U.S. employers added a total of 253,000 jobs in April, the highest increase since January, with the jobless rate dropping to a decades-low 3.4%, the Labor Department said Friday.

While tech-sector employers as a whole, including startups, added more than 18,000 new workers in April, the number of technology-related jobs at U.S. companies across all industries fell by 99,000 positions, according to an analysis of Friday’s federal jobs report by information-technology trade group CompTIA. Amid ongoing layoffs at the tech sector’s largest employers, startups likely account for a big portion of last month’s employment gains, analysts said.

Ruth Ebeling, a managing director and partner at management consulting company Boston Consulting Group, estimates that at least 40% of tech workers who have found new jobs after being laid off within the past nine months are now working at startups or other small tech employers.

“While some of them go back into big tech, for others the industry has lost its luster," said Ms. Ebeling.
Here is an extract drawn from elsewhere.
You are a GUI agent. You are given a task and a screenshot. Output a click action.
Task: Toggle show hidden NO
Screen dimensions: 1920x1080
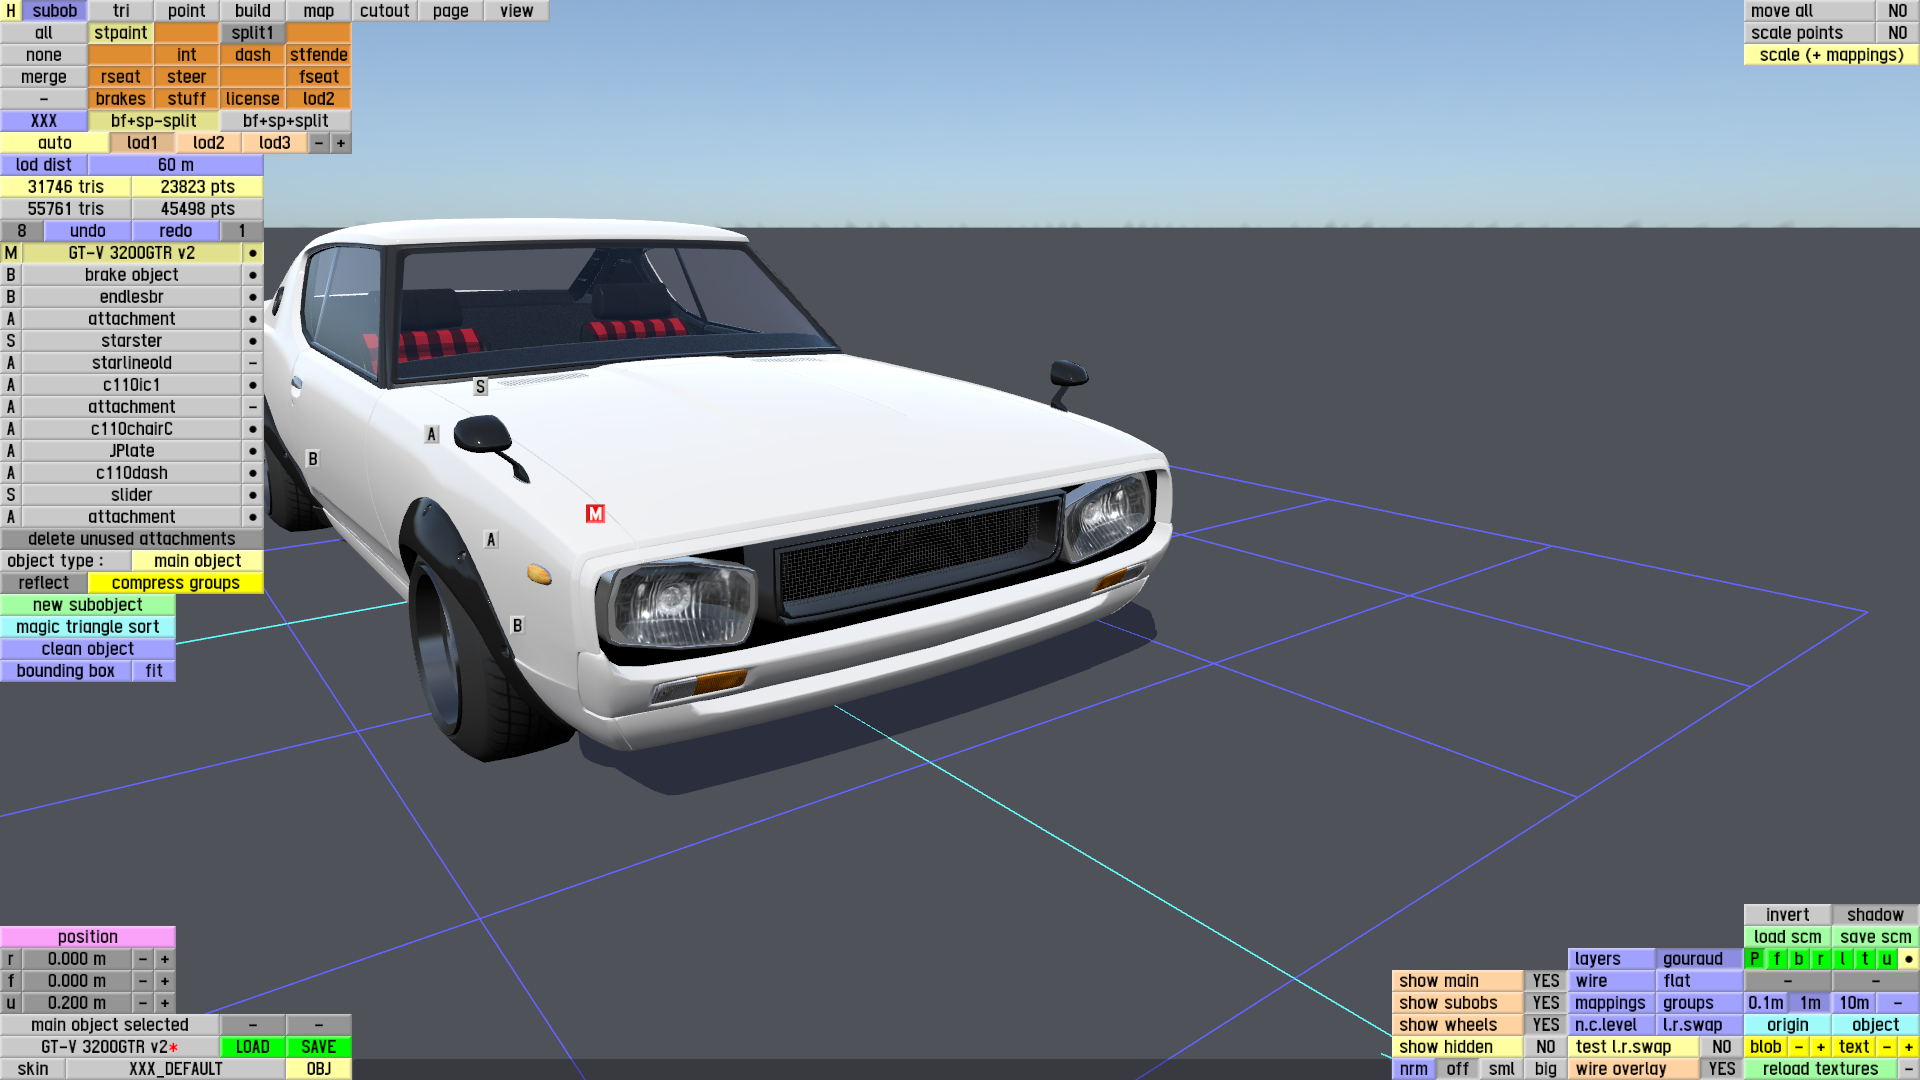click(x=1545, y=1047)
Victoria Sun, principal at venture-investment firm Playground Global, said many tech workers have been feeling “locked up" in big tech companies by generous compensation packages, even if the work itself has become dull. “In some ways, the layoffs have offered a release from their golden handcuffs," Ms. Sun said.
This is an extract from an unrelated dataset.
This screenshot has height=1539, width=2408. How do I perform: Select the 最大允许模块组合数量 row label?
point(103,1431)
She said tech workers often see startups as a way to develop their skills and advance their careers—especially at early-stage ventures—since they tend to take on responsibilities outside of their scope, play a bigger role in decision-making, and get closer to products and customers than they would at a big tech company.

“The best talent is always looking for where they can have the most impact, and how they can accelerate their career," said Alex Kayyal, a partner at Lightspeed Venture Partners. He said some tech workers began their careers at giant tech companies that were little more than startups when they joined. In some ways, he said, they are now looking to go back to those roots and join an emerging company on the ground floor.

Ayal Yogev, founder and CEO of Anjuna Security, cybersecurity startup, said ongoing layoffs at giant tech-market leaders have many workers reassessing the idea that big, established employers offer better job security than fledgling ventures on a shoestring budget.

“If Google is laying people off, it makes more people comfortable with the idea of working at a startup," Mr. Yogev said.

Mr. Yogev saidlaid-off techworkers are also being drawn to nontech positions at startups. Anjuna, which launched in 2018, recently filled two open sales positions with applicants who had both been laid off by a large tech firm, he said. The Palo Alto, Calif.-based company currently has about 55 employees, he said.

“It’s just much easier to hire at the moment," Mr. Yogev said. As a result of the layoffs, he said, “there’s a lot of phenomenally talented people out there right now."